Background: Quetiapine, an antipsychotic, is registered for schizophrenia, bipolar disorder, and as an add-on therapy for major depressive disorder. Its anxiolytic and sedative effects make it attractive for off-label uses like insomnia, despite cardiovascular and metabolic side effects. The global increase in quetiapine use over the past decade warrants an examination of its prescribing patterns, especially off-label.

Aim: This study investigates quetiapine prescribing trends in Dutch primary care, with a focus on off-label use.

Design & Setting: A retrospective database study using national and regional prescribing data from the Netherlands.

Method: National prescribing trends from 2003-2022 were analysed using data from the Drug Information Project database, focusing on the top 10 antipsychotics. Regional data from the Radboudumc Technology Centre Health Database provided detailed quetiapine prescribing patterns from 2012-2021, categorized by daily dose. Indications for quetiapine prescriptions between 2020-2022 were derived from the detailed RTC patient records, including free-text portions, with specific attention for use in sleep problems.

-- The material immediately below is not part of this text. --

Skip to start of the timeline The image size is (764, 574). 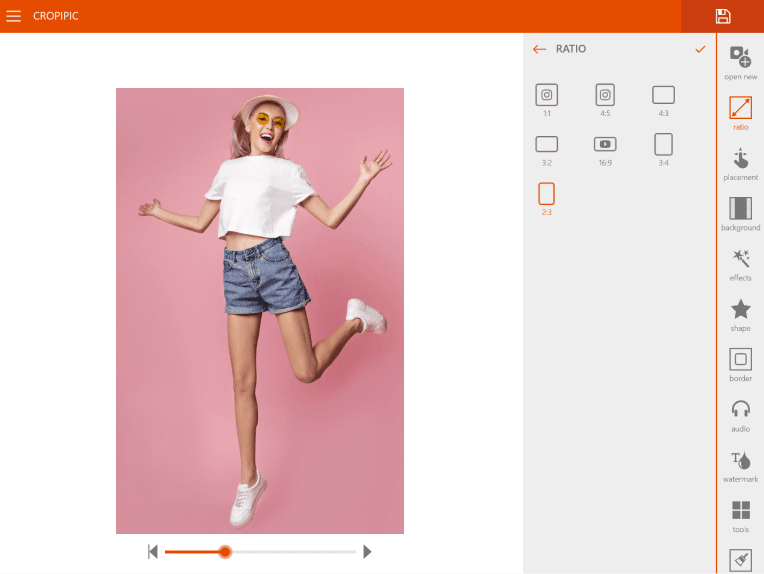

Results: Antipsychotic use increased from 1510 to 2061 per 100 000 between 2003-2022, largely due to a 13-fold increase in quetiapine (66 to 870 per 100000). Detailed regional data revealed a 3.3-fold increase in quetiapine use from 2012-2021, particularly at doses<100 mg/day. Among new quetiapine users in 2020-2022 from a subset of practices, 76.6% were for off-label indications, and sleep problems were the primary reason for starting quetiapine in 46.9% of cases.

Conclusion: Off-label quetiapine prescribing, particulary for sleep problems, is rising in the Netherlands, despite guideline warnings. Further research on the drivers and long-term effects of this practice is needed.